• _Exercise description_
Which lines of the entries below run from the one holding "[Close Announcement Bar] (2544, 24)" to the one holding "Datenschutz (253, 591)", inclusive? Set down exactly those lines and no others.

• _Listed entries_
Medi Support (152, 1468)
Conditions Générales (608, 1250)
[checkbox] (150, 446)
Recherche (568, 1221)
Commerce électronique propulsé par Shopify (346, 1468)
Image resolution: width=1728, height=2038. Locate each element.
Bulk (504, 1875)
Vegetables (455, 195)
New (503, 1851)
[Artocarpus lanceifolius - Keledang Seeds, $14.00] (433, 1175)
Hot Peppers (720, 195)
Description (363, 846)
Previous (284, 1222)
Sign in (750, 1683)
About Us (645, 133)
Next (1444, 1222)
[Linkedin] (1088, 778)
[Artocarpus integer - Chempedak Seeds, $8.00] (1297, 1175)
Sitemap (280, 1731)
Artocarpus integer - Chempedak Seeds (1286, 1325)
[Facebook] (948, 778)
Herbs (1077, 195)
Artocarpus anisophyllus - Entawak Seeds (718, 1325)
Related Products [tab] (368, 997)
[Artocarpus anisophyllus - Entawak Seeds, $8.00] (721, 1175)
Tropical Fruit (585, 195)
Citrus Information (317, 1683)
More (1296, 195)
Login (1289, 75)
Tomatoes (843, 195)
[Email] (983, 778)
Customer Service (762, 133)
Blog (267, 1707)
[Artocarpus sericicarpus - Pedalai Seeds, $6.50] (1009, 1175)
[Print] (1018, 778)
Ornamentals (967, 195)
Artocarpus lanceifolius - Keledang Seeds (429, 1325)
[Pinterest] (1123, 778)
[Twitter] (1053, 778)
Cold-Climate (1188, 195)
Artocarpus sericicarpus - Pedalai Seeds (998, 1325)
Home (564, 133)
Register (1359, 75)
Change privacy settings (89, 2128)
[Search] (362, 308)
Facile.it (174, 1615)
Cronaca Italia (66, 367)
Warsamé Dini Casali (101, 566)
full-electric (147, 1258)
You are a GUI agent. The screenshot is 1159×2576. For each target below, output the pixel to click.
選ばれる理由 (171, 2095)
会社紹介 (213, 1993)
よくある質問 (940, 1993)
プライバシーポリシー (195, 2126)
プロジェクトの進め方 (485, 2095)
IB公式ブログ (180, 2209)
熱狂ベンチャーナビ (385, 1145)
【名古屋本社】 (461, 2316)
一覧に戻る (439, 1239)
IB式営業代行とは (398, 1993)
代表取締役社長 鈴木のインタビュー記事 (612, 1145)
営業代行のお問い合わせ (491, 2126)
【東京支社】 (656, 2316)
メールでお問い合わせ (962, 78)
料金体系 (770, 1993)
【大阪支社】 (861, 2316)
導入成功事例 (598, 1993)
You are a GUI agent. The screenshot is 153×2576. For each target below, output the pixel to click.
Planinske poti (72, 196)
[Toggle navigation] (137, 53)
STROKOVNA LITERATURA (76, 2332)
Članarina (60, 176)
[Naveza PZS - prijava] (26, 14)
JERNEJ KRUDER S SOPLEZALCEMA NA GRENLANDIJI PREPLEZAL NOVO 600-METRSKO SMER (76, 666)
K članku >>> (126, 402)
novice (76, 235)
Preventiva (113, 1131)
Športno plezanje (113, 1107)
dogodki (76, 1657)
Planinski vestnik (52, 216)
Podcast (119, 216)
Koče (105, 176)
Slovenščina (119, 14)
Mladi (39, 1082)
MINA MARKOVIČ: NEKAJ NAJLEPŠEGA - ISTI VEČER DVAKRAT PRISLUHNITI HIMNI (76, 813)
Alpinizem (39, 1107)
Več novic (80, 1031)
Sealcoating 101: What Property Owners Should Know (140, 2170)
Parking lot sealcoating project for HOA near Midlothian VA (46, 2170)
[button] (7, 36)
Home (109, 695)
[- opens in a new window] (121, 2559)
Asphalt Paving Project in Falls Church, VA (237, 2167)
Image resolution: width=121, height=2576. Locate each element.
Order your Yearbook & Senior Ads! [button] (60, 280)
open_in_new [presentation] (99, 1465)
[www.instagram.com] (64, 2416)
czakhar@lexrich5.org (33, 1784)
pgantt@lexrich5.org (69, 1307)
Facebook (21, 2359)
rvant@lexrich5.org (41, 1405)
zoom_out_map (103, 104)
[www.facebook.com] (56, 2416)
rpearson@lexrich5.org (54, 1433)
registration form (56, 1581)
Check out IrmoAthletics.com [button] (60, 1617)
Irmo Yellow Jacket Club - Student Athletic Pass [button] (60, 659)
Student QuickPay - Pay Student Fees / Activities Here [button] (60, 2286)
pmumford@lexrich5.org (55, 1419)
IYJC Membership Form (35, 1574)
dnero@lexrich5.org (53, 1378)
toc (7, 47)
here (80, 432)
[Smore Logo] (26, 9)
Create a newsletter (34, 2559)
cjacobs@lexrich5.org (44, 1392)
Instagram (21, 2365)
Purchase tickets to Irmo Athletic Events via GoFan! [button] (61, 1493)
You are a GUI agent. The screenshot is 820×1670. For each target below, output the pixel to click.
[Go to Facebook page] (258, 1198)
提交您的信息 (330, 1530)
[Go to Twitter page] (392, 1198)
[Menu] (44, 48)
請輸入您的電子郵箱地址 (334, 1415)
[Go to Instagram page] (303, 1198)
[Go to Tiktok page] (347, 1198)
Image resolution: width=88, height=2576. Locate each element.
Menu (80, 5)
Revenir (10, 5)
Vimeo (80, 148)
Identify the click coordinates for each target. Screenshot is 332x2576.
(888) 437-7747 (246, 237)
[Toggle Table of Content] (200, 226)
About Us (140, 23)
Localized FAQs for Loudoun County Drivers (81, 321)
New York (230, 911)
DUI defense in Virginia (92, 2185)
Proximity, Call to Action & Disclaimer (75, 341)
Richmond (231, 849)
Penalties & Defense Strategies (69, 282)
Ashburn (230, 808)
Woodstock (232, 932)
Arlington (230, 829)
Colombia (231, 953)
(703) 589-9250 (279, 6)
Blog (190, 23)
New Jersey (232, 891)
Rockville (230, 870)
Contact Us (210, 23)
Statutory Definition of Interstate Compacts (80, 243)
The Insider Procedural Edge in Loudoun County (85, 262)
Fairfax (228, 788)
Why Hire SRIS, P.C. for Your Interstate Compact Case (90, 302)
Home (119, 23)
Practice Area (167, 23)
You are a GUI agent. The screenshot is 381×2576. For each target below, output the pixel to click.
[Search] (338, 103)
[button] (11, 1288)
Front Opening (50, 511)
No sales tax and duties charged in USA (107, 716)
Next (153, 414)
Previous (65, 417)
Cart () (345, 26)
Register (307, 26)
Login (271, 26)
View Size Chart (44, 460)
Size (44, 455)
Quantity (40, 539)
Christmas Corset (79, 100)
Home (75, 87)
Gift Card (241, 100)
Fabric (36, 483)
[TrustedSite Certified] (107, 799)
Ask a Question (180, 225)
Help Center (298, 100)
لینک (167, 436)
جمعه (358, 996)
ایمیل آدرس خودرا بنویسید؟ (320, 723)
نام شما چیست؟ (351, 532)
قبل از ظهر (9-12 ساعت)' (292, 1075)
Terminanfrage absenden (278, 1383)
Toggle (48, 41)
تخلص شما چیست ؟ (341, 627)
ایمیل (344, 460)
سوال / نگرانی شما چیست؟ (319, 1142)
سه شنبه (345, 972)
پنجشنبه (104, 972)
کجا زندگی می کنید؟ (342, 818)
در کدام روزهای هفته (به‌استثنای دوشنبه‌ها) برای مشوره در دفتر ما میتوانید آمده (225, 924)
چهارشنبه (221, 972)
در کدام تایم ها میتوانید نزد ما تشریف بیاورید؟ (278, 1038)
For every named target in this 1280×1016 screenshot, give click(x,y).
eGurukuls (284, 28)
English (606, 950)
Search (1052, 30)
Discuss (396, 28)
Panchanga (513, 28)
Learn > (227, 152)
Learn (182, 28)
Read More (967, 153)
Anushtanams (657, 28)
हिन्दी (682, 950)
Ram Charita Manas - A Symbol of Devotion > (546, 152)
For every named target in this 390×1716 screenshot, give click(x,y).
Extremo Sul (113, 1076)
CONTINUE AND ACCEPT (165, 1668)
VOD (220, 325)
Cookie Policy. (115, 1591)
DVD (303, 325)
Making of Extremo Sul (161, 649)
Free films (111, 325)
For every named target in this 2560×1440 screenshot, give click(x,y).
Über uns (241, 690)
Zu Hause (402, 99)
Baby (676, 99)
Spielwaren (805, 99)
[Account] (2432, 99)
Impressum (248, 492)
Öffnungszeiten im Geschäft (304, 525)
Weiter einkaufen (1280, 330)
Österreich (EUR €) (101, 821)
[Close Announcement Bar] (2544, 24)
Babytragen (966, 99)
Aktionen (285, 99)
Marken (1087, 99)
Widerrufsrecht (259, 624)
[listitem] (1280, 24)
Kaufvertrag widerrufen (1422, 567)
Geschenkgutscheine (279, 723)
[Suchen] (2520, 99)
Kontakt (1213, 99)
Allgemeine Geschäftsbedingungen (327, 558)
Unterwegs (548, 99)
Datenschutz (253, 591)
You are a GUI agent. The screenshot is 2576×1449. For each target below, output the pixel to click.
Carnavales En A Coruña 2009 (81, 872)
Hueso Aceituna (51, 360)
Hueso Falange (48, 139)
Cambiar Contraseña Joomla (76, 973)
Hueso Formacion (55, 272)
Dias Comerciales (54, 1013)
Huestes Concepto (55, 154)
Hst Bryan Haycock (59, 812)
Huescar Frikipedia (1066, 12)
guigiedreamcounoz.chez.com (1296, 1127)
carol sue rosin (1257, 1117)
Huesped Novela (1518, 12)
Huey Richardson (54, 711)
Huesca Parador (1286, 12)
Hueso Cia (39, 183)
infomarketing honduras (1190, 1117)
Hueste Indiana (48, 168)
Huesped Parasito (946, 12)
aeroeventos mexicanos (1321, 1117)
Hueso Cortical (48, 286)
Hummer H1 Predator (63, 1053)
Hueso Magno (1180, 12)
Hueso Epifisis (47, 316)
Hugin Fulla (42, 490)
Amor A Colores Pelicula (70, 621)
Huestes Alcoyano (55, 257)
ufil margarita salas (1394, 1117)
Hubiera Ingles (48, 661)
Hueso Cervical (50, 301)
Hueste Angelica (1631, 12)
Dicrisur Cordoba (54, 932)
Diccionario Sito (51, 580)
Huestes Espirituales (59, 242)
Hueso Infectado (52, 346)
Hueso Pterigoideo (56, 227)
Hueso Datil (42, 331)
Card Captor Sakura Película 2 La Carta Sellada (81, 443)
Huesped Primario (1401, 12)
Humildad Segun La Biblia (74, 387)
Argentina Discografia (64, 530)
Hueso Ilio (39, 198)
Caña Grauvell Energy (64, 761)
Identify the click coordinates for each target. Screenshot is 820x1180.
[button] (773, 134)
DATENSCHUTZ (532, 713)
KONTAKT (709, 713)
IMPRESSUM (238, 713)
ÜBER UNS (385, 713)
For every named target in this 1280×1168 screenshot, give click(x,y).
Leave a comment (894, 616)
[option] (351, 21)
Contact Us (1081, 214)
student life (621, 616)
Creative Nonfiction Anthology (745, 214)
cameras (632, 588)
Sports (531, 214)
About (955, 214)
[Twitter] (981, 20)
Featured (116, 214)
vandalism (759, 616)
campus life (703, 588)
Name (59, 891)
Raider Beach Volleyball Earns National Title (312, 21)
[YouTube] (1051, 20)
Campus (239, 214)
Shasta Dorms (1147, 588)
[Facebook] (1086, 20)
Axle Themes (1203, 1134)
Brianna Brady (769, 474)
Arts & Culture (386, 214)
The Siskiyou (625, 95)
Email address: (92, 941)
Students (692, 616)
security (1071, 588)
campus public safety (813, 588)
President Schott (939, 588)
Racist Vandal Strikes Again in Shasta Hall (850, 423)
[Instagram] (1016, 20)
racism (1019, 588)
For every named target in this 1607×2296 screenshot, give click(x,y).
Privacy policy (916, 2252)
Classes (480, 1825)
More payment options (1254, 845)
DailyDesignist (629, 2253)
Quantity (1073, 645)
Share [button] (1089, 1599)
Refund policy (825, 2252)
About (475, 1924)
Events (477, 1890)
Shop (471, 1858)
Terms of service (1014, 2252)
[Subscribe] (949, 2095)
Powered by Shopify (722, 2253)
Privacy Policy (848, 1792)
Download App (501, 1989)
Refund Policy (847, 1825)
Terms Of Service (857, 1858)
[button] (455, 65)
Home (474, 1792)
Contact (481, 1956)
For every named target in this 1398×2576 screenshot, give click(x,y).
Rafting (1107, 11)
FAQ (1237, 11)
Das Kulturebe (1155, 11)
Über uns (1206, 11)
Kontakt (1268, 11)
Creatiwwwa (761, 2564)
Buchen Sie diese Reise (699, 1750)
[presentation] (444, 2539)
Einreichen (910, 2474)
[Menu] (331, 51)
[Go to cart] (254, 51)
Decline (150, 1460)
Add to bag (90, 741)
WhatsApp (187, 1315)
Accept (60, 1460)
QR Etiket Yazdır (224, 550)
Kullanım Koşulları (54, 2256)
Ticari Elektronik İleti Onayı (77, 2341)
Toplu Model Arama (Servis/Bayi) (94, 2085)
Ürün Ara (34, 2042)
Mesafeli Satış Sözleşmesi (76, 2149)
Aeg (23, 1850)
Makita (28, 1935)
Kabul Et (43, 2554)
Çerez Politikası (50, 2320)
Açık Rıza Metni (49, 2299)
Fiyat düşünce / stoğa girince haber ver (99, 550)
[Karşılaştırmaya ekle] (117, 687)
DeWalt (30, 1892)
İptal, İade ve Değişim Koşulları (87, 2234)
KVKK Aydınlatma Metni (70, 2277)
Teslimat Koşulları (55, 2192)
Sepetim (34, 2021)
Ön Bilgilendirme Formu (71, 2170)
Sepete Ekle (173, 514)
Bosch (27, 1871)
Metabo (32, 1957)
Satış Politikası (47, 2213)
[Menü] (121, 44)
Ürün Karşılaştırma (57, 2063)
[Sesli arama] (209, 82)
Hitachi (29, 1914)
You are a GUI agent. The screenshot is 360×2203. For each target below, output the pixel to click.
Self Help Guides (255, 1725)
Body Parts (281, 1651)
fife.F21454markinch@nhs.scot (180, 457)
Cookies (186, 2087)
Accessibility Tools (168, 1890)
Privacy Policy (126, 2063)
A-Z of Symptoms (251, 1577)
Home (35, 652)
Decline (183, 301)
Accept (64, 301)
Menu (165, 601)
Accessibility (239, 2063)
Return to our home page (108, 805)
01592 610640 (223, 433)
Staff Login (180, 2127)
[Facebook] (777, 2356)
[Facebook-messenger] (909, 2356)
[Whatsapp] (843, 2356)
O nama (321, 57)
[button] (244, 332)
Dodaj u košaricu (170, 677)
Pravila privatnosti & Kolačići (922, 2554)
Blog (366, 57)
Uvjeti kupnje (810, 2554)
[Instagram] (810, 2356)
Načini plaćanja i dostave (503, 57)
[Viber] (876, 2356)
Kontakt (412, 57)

• _Exercise answer_
[Close Announcement Bar] (2544, 24)
Babytragen (966, 99)
Aktionen (285, 99)
Marken (1087, 99)
Widerrufsrecht (259, 624)
[listitem] (1280, 24)
Kaufvertrag widerrufen (1422, 567)
Geschenkgutscheine (279, 723)
[Suchen] (2520, 99)
Kontakt (1213, 99)
Allgemeine Geschäftsbedingungen (327, 558)
Unterwegs (548, 99)
Datenschutz (253, 591)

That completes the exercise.